**TASK TO CARRY OUT:** In the listing below, the lines from the first through the one with "Task: Click the Logs list icon" are to be copied word for word.
[DATA SUPPLIED]
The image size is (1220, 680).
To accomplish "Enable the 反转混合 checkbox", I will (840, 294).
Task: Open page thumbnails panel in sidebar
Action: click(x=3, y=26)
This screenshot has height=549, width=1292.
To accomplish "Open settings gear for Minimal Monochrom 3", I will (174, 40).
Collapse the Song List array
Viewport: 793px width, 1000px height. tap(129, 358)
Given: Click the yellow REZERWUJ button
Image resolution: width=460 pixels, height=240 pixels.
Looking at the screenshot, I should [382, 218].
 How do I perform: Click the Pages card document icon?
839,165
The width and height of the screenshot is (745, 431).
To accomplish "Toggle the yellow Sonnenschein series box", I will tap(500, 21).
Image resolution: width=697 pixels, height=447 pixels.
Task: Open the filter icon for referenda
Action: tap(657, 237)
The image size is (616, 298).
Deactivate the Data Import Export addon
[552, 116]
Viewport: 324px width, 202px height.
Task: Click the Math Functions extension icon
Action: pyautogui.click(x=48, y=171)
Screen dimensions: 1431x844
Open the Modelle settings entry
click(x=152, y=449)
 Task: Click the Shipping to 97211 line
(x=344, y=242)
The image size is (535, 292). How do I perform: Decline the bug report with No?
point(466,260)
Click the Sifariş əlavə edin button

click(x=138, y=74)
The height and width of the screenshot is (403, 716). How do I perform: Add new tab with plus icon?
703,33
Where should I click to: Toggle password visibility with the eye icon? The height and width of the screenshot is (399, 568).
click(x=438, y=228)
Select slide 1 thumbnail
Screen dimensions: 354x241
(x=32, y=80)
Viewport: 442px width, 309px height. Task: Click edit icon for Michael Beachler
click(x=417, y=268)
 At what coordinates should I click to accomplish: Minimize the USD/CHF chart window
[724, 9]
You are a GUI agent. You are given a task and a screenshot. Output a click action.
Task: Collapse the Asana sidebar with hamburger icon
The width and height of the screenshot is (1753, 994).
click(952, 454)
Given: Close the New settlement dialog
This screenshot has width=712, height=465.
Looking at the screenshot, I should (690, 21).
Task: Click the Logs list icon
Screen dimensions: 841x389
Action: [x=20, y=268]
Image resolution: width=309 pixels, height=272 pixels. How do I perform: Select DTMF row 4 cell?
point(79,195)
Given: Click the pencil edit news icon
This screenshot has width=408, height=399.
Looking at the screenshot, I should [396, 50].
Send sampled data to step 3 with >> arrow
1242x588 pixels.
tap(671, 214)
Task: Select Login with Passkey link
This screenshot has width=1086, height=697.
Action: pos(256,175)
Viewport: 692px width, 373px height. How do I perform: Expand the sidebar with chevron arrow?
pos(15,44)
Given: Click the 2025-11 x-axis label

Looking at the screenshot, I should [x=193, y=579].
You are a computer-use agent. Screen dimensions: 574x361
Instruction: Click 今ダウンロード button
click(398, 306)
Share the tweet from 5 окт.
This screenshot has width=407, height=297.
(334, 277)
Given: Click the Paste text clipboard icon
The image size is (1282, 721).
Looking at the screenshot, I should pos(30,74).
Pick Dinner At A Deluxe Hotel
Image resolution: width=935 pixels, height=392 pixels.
[/DATA SUPPLIED]
**ANSWER SECTION:**
The image size is (1220, 680).
To accomplish "Enable the 反转混合 checkbox", I will (840, 294).
Task: Open page thumbnails panel in sidebar
Action: click(x=3, y=26)
This screenshot has height=549, width=1292.
To accomplish "Open settings gear for Minimal Monochrom 3", I will (174, 40).
Collapse the Song List array
Viewport: 793px width, 1000px height. tap(129, 358)
Given: Click the yellow REZERWUJ button
Image resolution: width=460 pixels, height=240 pixels.
Looking at the screenshot, I should [382, 218].
 How do I perform: Click the Pages card document icon?
839,165
The width and height of the screenshot is (745, 431).
To accomplish "Toggle the yellow Sonnenschein series box", I will tap(500, 21).
Image resolution: width=697 pixels, height=447 pixels.
Task: Open the filter icon for referenda
Action: tap(657, 237)
The image size is (616, 298).
Deactivate the Data Import Export addon
[552, 116]
Viewport: 324px width, 202px height.
Task: Click the Math Functions extension icon
Action: pyautogui.click(x=48, y=171)
Screen dimensions: 1431x844
Open the Modelle settings entry
click(x=152, y=449)
 Task: Click the Shipping to 97211 line
(x=344, y=242)
The image size is (535, 292). How do I perform: Decline the bug report with No?
point(466,260)
Click the Sifariş əlavə edin button

click(x=138, y=74)
The height and width of the screenshot is (403, 716). How do I perform: Add new tab with plus icon?
703,33
Where should I click to: Toggle password visibility with the eye icon? The height and width of the screenshot is (399, 568).
click(x=438, y=228)
Select slide 1 thumbnail
Screen dimensions: 354x241
(x=32, y=80)
Viewport: 442px width, 309px height. Task: Click edit icon for Michael Beachler
click(x=417, y=268)
 At what coordinates should I click to accomplish: Minimize the USD/CHF chart window
[724, 9]
You are a GUI agent. You are given a task and a screenshot. Output a click action.
Task: Collapse the Asana sidebar with hamburger icon
The width and height of the screenshot is (1753, 994).
click(952, 454)
Given: Close the New settlement dialog
This screenshot has width=712, height=465.
Looking at the screenshot, I should (690, 21).
Task: Click the Logs list icon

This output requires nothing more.